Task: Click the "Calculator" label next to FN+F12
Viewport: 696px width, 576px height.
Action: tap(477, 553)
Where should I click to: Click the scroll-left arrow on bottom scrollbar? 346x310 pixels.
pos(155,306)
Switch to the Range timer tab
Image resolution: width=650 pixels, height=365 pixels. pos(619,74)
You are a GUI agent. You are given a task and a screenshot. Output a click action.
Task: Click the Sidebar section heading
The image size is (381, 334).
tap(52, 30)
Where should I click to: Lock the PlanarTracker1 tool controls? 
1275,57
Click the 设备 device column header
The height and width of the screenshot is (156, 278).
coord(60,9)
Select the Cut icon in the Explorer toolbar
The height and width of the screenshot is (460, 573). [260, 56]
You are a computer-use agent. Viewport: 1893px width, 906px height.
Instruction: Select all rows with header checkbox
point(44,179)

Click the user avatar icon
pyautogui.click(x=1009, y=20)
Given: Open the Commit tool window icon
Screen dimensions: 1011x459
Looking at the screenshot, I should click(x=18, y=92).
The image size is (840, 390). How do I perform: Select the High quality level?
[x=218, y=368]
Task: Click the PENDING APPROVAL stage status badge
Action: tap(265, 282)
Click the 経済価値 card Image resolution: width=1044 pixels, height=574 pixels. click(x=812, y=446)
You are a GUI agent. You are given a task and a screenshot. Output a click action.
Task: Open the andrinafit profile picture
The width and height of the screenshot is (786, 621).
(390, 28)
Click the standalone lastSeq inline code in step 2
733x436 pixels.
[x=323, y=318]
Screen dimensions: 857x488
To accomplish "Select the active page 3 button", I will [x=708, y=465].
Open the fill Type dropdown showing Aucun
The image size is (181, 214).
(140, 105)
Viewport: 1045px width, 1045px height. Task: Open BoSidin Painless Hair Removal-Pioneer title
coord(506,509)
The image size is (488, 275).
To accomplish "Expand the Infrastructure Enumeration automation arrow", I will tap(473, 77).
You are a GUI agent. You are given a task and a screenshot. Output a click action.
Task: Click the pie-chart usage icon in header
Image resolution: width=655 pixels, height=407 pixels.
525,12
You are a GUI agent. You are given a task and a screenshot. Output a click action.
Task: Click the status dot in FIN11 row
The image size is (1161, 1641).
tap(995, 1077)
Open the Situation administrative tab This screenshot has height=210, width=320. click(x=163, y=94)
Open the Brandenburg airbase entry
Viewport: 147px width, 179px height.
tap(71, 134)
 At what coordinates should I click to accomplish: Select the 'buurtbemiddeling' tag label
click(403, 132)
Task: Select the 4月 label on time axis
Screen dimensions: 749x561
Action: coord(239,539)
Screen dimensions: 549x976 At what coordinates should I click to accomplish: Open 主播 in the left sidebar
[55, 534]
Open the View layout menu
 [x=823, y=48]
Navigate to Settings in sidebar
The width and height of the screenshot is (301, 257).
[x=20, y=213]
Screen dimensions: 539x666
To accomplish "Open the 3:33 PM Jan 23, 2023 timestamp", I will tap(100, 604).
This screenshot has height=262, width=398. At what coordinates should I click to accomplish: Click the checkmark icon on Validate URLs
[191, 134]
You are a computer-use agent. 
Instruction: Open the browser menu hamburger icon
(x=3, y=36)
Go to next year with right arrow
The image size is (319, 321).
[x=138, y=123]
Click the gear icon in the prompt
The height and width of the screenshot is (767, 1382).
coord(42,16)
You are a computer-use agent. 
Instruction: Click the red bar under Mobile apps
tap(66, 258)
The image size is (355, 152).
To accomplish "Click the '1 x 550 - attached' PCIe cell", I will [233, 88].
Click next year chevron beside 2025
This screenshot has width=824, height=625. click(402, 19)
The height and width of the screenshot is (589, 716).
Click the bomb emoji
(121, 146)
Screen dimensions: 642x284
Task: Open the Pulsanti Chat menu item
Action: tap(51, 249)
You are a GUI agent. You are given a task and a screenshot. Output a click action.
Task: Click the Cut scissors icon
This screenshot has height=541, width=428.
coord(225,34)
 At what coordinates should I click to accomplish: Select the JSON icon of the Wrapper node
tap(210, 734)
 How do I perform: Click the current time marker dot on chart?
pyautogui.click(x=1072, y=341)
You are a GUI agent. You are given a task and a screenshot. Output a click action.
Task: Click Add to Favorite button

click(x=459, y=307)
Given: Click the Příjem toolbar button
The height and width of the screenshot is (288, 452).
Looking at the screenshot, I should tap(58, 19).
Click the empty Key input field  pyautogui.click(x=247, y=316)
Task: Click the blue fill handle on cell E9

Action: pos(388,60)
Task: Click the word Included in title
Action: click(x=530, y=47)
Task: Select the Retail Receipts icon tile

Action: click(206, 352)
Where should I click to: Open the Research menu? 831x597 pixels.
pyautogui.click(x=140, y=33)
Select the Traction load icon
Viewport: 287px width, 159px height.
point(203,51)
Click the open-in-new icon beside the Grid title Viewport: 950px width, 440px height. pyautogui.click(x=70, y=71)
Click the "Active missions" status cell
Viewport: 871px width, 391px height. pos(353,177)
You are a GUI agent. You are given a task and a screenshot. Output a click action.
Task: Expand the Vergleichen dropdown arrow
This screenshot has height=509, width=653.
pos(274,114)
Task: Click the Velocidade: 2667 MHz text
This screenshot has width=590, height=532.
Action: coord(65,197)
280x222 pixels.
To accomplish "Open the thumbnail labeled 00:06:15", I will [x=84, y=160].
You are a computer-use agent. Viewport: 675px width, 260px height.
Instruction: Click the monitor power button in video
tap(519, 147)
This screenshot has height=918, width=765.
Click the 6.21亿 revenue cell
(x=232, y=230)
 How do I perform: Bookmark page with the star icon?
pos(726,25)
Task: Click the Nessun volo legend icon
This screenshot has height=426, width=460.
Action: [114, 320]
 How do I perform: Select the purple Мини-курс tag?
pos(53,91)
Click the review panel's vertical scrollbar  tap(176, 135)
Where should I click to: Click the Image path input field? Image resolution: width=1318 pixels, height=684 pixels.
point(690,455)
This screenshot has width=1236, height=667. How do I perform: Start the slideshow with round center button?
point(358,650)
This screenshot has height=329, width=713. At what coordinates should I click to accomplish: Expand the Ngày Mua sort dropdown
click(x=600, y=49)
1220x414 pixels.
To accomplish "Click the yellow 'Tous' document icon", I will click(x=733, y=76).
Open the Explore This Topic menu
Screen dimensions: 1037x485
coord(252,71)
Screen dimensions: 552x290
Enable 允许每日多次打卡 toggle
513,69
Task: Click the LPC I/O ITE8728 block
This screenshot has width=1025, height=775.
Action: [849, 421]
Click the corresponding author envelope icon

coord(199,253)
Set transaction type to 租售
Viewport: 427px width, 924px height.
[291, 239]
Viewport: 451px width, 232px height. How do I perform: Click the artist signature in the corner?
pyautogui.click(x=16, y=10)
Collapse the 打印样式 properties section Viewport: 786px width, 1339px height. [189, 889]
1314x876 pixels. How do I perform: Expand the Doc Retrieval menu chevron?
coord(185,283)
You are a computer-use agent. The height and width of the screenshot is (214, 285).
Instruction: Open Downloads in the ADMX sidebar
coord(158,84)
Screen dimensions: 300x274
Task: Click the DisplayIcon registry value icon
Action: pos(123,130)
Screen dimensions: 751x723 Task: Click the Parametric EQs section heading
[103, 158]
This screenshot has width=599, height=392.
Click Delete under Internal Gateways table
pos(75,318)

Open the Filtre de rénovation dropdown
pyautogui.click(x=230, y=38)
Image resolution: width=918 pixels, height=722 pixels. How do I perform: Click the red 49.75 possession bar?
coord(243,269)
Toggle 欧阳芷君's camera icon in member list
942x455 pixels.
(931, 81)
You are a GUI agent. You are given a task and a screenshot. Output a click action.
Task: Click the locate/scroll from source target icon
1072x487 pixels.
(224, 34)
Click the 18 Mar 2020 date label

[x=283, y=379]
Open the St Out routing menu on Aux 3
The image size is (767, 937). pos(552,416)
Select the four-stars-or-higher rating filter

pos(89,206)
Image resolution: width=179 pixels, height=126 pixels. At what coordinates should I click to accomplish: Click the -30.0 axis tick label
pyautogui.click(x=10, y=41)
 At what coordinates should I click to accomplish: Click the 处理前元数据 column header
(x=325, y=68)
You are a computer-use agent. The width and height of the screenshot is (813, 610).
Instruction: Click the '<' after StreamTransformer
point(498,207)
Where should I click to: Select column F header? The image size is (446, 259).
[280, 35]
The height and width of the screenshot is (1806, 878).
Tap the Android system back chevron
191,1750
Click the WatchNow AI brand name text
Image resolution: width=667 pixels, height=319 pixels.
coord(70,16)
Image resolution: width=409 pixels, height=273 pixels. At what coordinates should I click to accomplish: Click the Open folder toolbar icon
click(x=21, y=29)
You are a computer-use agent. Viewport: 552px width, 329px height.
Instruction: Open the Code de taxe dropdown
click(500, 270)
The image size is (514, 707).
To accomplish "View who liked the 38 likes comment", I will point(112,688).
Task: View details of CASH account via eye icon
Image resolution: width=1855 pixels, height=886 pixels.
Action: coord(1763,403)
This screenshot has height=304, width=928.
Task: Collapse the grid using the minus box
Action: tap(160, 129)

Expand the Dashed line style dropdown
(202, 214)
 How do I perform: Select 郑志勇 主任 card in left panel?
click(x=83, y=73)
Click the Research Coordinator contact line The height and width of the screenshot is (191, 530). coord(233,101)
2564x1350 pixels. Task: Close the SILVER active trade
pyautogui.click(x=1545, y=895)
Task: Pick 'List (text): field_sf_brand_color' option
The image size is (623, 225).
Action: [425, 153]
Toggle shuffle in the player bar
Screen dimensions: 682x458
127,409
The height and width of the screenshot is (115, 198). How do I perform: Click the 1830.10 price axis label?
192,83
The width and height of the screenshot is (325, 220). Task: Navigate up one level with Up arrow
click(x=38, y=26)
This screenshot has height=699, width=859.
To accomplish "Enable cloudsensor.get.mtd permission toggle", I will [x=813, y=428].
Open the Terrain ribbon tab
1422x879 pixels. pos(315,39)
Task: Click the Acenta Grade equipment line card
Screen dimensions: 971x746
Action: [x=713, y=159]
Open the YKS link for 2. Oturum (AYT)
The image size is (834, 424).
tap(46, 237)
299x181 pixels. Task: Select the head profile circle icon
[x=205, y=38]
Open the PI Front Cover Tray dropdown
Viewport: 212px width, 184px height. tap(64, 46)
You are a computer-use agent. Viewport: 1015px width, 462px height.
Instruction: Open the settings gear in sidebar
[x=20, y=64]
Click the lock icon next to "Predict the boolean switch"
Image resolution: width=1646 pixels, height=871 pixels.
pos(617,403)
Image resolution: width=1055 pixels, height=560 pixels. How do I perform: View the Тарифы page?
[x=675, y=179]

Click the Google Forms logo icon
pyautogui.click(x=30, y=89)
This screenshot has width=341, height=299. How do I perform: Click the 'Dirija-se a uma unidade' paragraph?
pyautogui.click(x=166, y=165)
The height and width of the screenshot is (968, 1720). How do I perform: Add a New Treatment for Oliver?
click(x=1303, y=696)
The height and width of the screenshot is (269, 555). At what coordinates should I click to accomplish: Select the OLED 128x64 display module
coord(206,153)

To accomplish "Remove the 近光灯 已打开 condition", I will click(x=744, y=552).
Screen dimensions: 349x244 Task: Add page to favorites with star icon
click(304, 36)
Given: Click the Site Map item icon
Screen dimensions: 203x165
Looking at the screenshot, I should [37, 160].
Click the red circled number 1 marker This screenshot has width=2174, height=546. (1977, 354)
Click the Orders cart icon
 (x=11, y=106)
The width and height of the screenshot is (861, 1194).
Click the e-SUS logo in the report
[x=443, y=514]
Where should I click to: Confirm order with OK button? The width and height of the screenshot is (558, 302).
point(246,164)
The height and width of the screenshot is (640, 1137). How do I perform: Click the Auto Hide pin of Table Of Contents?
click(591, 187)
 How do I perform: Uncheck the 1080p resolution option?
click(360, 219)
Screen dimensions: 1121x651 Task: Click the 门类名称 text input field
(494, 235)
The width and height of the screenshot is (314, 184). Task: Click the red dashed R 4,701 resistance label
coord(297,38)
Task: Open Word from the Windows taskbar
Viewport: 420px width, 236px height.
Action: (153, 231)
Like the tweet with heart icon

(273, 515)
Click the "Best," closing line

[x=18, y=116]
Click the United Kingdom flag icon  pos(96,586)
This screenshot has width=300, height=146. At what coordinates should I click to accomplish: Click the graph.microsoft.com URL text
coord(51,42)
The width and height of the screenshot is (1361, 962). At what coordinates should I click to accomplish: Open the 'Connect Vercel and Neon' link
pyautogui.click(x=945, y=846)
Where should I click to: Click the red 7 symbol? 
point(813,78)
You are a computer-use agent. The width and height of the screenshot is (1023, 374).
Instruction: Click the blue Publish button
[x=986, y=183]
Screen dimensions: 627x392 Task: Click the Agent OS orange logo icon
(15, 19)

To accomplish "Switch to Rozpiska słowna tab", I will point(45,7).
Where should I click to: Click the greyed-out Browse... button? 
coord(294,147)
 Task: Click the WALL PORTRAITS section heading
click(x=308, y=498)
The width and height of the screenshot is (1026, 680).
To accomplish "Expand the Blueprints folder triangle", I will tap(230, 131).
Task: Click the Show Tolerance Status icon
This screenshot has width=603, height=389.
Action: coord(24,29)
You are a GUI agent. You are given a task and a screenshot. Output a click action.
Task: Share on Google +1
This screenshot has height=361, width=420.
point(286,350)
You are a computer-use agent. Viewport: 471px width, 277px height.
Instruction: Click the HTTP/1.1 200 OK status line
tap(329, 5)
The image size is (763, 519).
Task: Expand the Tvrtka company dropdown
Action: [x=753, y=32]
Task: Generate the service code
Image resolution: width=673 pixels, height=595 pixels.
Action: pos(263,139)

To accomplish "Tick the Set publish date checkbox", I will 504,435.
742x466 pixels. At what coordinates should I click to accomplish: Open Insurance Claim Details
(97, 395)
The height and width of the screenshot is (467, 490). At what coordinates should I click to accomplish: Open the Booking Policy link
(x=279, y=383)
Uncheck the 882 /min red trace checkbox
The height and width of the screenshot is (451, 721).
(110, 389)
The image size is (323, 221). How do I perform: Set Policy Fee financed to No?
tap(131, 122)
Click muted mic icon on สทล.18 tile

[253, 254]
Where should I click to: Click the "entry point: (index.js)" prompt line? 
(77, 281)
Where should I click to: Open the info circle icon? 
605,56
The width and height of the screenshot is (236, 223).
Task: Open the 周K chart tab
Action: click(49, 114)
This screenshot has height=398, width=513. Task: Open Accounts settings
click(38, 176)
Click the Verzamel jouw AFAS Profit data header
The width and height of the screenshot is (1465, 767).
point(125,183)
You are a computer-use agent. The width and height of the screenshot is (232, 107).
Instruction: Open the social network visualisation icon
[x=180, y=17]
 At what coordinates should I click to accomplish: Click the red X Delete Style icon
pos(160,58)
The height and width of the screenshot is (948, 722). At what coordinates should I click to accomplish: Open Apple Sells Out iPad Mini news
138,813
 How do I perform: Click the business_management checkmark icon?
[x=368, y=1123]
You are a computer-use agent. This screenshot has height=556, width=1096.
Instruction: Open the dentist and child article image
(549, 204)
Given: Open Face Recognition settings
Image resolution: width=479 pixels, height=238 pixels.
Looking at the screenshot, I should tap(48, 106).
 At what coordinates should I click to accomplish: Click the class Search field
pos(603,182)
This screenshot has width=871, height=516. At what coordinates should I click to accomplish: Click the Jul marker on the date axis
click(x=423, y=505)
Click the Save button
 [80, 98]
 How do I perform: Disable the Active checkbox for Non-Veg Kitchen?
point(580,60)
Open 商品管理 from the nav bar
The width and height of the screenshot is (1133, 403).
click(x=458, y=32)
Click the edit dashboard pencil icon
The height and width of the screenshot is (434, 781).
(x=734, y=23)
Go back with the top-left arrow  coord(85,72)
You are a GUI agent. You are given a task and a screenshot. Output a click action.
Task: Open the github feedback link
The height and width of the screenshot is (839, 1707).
++++++++++
Return only the number of lines in the data above that hold the word "from".

**RESULT OF THIS TASK:** 3